--- START ---

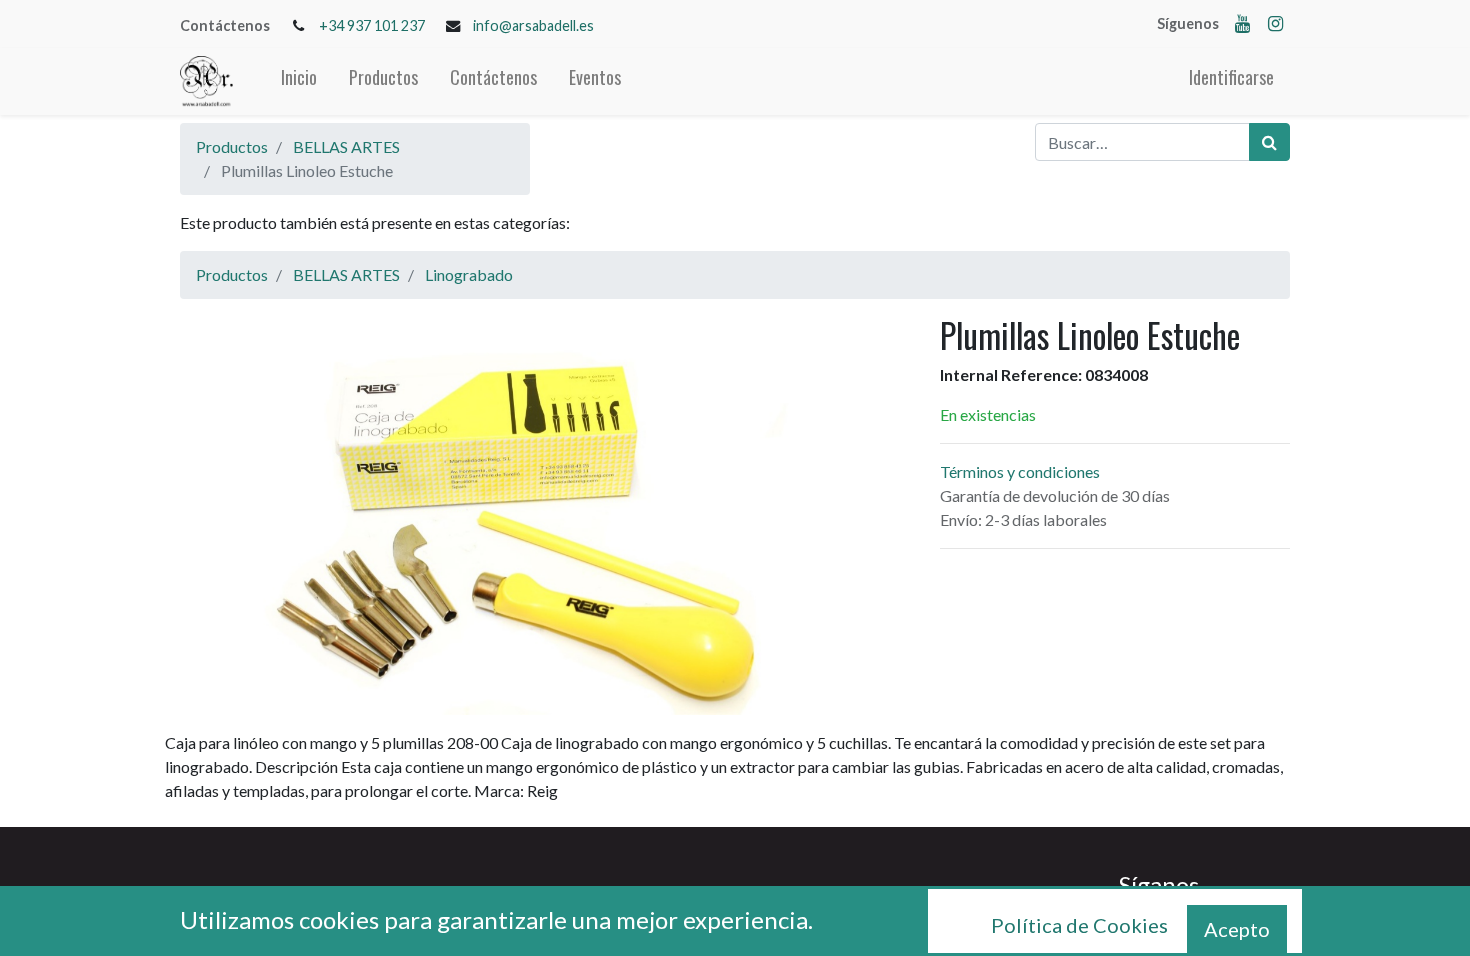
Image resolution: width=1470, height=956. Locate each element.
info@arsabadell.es (533, 25)
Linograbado (469, 274)
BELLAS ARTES (346, 146)
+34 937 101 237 (372, 25)
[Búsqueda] (1269, 142)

--- END ---

Task goal
Transcribe every entry above exactly as it stands, but skip the images.

Response below
Image resolution: width=1470, height=956. Locate each element.
info@arsabadell.es (533, 25)
Linograbado (469, 274)
BELLAS ARTES (346, 146)
+34 937 101 237 (372, 25)
[Búsqueda] (1269, 142)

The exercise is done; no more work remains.